Traditional quantitative structure-activity relationship (QSAR) modeling relies solely on molecular descriptors, ignoring the biological state of target organisms. We developed TransQSAR-pf, a framework that integrates Plasmodium falciparum transcriptomic stress response signatures with classical QSAR descriptors.
Public microarray data (GSE10022) from chloroquine-resistant Plasmodium falciparum strains (treated and control) were analyzed. Differentially expressed genes were identified using limma, and Gene Set Enrichment Analysis (GSEA) revealed pathways related to conserved Plasmodium proteins, RNA-binding proteins, and PfEMP1. A transcriptomic feature matrix (764 features) combining expression signatures, pathway enrichment scores, and variability metrics was integrated with 125 triazolopyrimidine derivatives containing experimental IC50 values and molecular descriptors. Boruta feature selection was applied to
reduce the transcriptomic features to 13 critical predictors representing drug response, genotype effects, strain-specific responses, and expression variability. Machine learning models, optimized via 5-fold cross-validation, included Random Forest, SVM, and Elastic Net. The QSAR-only Random Forest baseline achieved R²=0.719 (RMSE=0.529), while integration of all transcriptomic features without selection performed poorly (R²=0.602). Critically, the Boruta-selected model achieved R²=0.762 (RMSE=0.470), a 6.1% improvement over QSAR-only prediction. Biological mapping revealed that 71.2% of predictive importance derived from conserved unknown-function genes, 17.7% from genotype-specific expression, and 11.1% from direct drug response signatures.

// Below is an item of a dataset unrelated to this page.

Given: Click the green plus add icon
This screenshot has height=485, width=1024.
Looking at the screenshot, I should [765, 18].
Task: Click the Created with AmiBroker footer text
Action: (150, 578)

TransQSAR-pf demonstrates that strategic integration of pathogen transcriptomic signatures enhances antiplasmodial activity prediction. Conserved stress response pathways emerged as generalizable predictors of compound efficacy, and uncharacterized genes were identified as high-priority targets for mechanistic validation. This framework represents a shift from structure-only to biology-informed drug discovery, with direct applications for virtual screening of antiplasmodial libraries.